# DIY Silicone Window Seal



## dom (Jun 3, 2009)

Hi Guys.
Just though this may interest someone.
Supporting and sealing windows on your flashlights usually requires 3 or 2 well 
placed orings -especially with metal bezels.

I have a project i'm starting on and thought i'd have a go at making my own seal.

This would be only good for one size window of course and tolerances for the
bezel ,ect would have to be tight for proper sealing.

2nd attempt (first time i used old silicone which didn't set properly)

Without window






With window





Not the most exciting thing i admit ,but shows the possibilities for other apps.

The seal has a 0.5mm wall thickness on all sides and it didn't stick to the Delrin forms.Though you have to make sure the Delrin has a very fine finish.

Cheers
Dom


----------



## Mirage_Man (Jun 3, 2009)

What exactly are we looking at?


----------



## LukeA (Jun 3, 2009)

Mirage_Man said:


> What exactly are we looking at?



The ring is a silicone u-channel.


----------



## Mirage_Man (Jun 3, 2009)

LukeA said:


> The ring is a silicone u-channel.



Ahhhhh, I see now. Thanks :thumbsup:


----------



## LukeA (Jun 3, 2009)

I was going to edit my previous post, but due to Mirage Man's impressive reaction time I'll say it here: nice work!


----------



## gadget_lover (Jun 3, 2009)

Please expound on how you made it. It looks VERY nice.

Daniel


----------



## wquiles (Jun 4, 2009)

Mirage_Man said:


> What exactly are we looking at?



Maybe it is still too early for me (6:22AM), but I still can't see what we are talking about here :mecry:


----------



## dom (Jun 4, 2009)

LOL
Look at the gray colored ring. It is made from silicone to fit snugly around 3 sides of a window.

It was just an experiment and i probably won't use it in a build. Easier to stick 
with orings.

Cheers
Dom


----------



## dom (Jun 4, 2009)

Here Daniel -a few pix of making it

Apply silicone





Push into outer form





Smooth out silicone and use top form(i didn't use this on the first one i made)





Let dry and then pop apart forms -voila





Peel off silicone ring carefully





There was a few dried lumps in the silicone tube from first use -so wasn't a perfect job.

I think i also came across mention of a 2 part silicone mix that was harder (70 duro) - closer to oring hardness.

Sabrewolf made some clicky covers as well -so he could know more on moulding your own silicone bits.

Cheers
Dom


----------



## wquiles (Jun 4, 2009)

dom said:


> LOL
> Look at the gray colored ring.
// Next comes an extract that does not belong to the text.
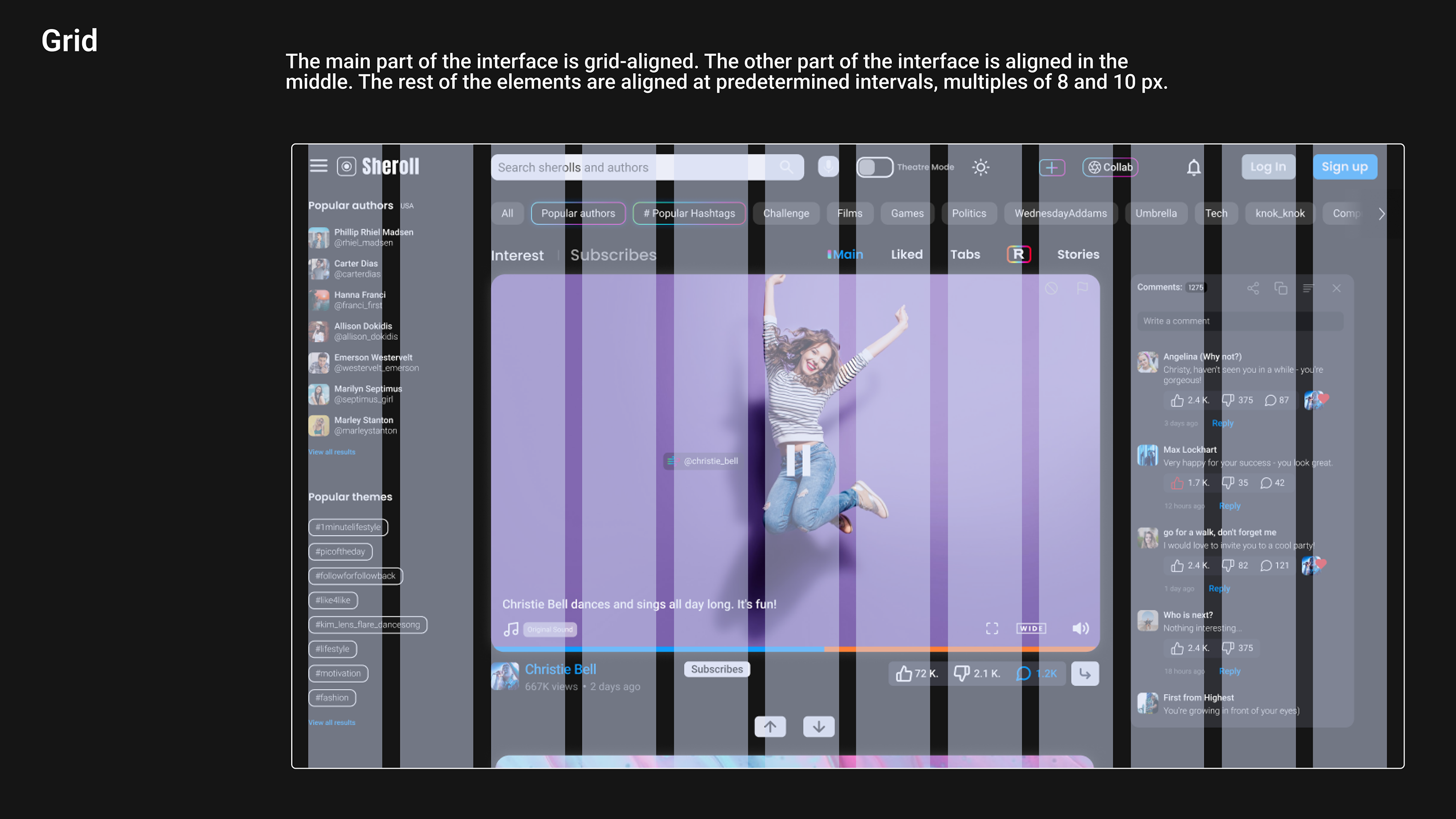This screenshot has width=1456, height=819.
Task: Toggle WIDE video mode
Action: pos(1031,629)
It is made from silicone to fit snugly around 3 sides of a window.
> 
> It was just an experiment and i probably won't use it in a build. Easier to stick
> ...



I see the grey ring (and it is impressive to see how you create it!), I just can't quite see the difference between the two pictures (with and without window)


----------



## StrikerDown (Jun 4, 2009)

That is very innovative! 

Do you use some kind of mold release or is the mold a non stick type plastic?

Edit;
Just re-read the post where you mention the Delrin!


----------



## StrikerDown (Jun 4, 2009)

wquiles said:


> I see the grey ring (and it is impressive to see how you create it!), I just can't quite see the difference between the two pictures (with and without window)



It is a U shaped channel that encircles the window and it encapsulates the outer circumference of the glass on three surfaces.


----------



## PEU (Jun 4, 2009)

nice! it looks like an U seal but with the cavity on the inner side.


Pablo


----------



## StrikerDown (Jun 4, 2009)

Or kind of like a grommet for sheet metal in side out! :naughty:


----------



## dom (Jun 4, 2009)

Sorry Will
Now that i re-read the thread -i didn't need 2 pix on the OP-just the one showing the seal around 
the window ,maybe on more of an angle to see the seal cross section shape.

Ahh! Good idea Ray - A grommet!
I'm always looking for a sheetmetal grommet with small middle hole -impossible to find!

I think i'll have a harder look at the 2 part silicone mix -would be a great way to make seals that aren't obtainable

Cheers
Dom


----------